Mein leiblicher Vater hat mich von ganzem Herzen geliebt


Wie im letzten post angekündigt möchte ich dir heute beschreiben, wie es mir gelang, mich mit meinem leiblichen Vater, den ich nicht einmal kenne, "rückzuverbinden" und diesen so abgespaltenen Teil von mir zurückzuerobern. Es ist sehr persönlich, aber das Unglaublichste, Berührendste was mir je in meinem Leben passiert ist. Und ich möchte es mit dir teilen.

In der Pubertät tauchte plötzlich dieser Vater an die Oberfläche eines Meeres, das ich bis dahin spiegelglatt und ruhig gewähnt hatte. Es übermannte mich gefühlt aus dem Nichts.



Der erste Trauerschub.

Und wieder eine Identitätskrise.
Wie nie zuvor sehnte ich mich plötzlich nach seiner in meiner Vorstellung starken Schulter, an die ich mich lehnen konnte, nach seinem Gegenüber, nach seinem Vorbild. Und vor allem nach einem EBENBILD. Danach, mich erkennen zu können in seinen Gesichtszügen. Wiederzuerkennen. Zu finden, und dadurch vielleicht neu zu erfinden. 
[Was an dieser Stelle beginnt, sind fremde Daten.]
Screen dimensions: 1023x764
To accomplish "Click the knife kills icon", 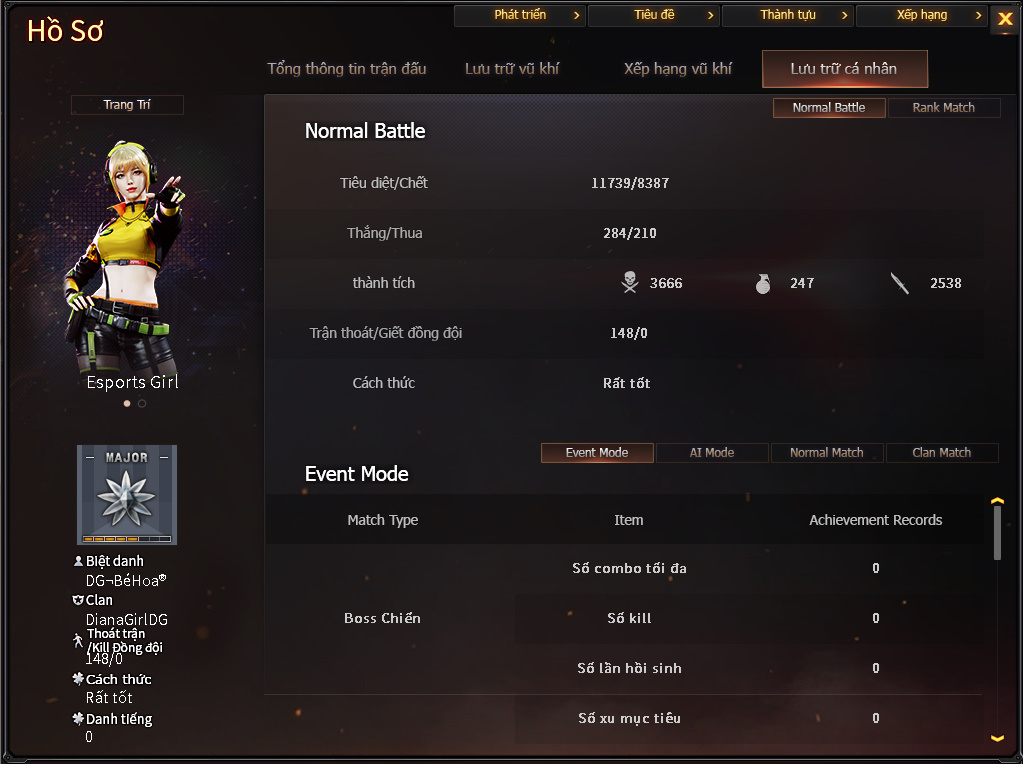I will (900, 283).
Ich weinte bittere Tränen. Um einen Vater, den ich nie gekannt habe, und wohl auch nie kennenlernen würde. War meine Mutter ein abstraktes Konzept, war mein Vater ein Nicht-Individuum. Eine Nicht-Existenz. Ein schwarzes unbekanntes Loch. 




In meiner Geburtsurkunde steht „Father unknown“.
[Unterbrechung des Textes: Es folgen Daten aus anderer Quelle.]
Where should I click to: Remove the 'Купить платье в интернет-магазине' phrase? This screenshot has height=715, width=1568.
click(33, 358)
Dieses "unknown" erfüllte mich stets mit einer diffusen Angst. Also verbannte ich es. Auf den Meeresgrund. Schwere Steine darübergepackt. Spiegelglattes Meer. Nichts passiert. Ich bin in Sicherheit.
Die Trauer verebbte irgendwann wieder. Wich wieder der Verdrängung, so war es leichter zu ertragen, und es hat ja doch keinen Zweck, und überhaupt...was soll ich jemandem nachweinen den ich gar nicht kenne?
Damals wusste ich noch nichts von irgendwelchen Frau Zurhorsts die mich dereinst so aufwecken würden.
Erst fast zwanzig Jahre später, im Zuge meiner Lebenskrise 2019, kam ich der schwärenden, offenen Wunde in mir wieder näher. Äusserer Schmerz. Innerer Schmerz. Und noch mehr äusserer Schmerz, der noch mehr inneren Schmerz hochholte. 

Dabei geht es um folgenden (psychologischen) Mechanismus:

Etwas das im Aussen (in der momentanen Situation) schmerzt, bedeutet immer einen Schmerz und eine Verletzung im Inneren, die meist in der Kindheit entstanden ist. Die äussere Situation holt den Schmerz nur hoch, hat aber direkt nichts damit zu tun!

Schicht um Schicht um Schicht wurde abgetragen, freigelegt, trockengelegt. Ich spürte es. Sie war fast schon greifbar, die Wunde.
Was mir jedoch immer bewusster wurde war, dass man sich diesem Prozess nur bedingt mit dem Kopf bzw. Verstand nähern kann.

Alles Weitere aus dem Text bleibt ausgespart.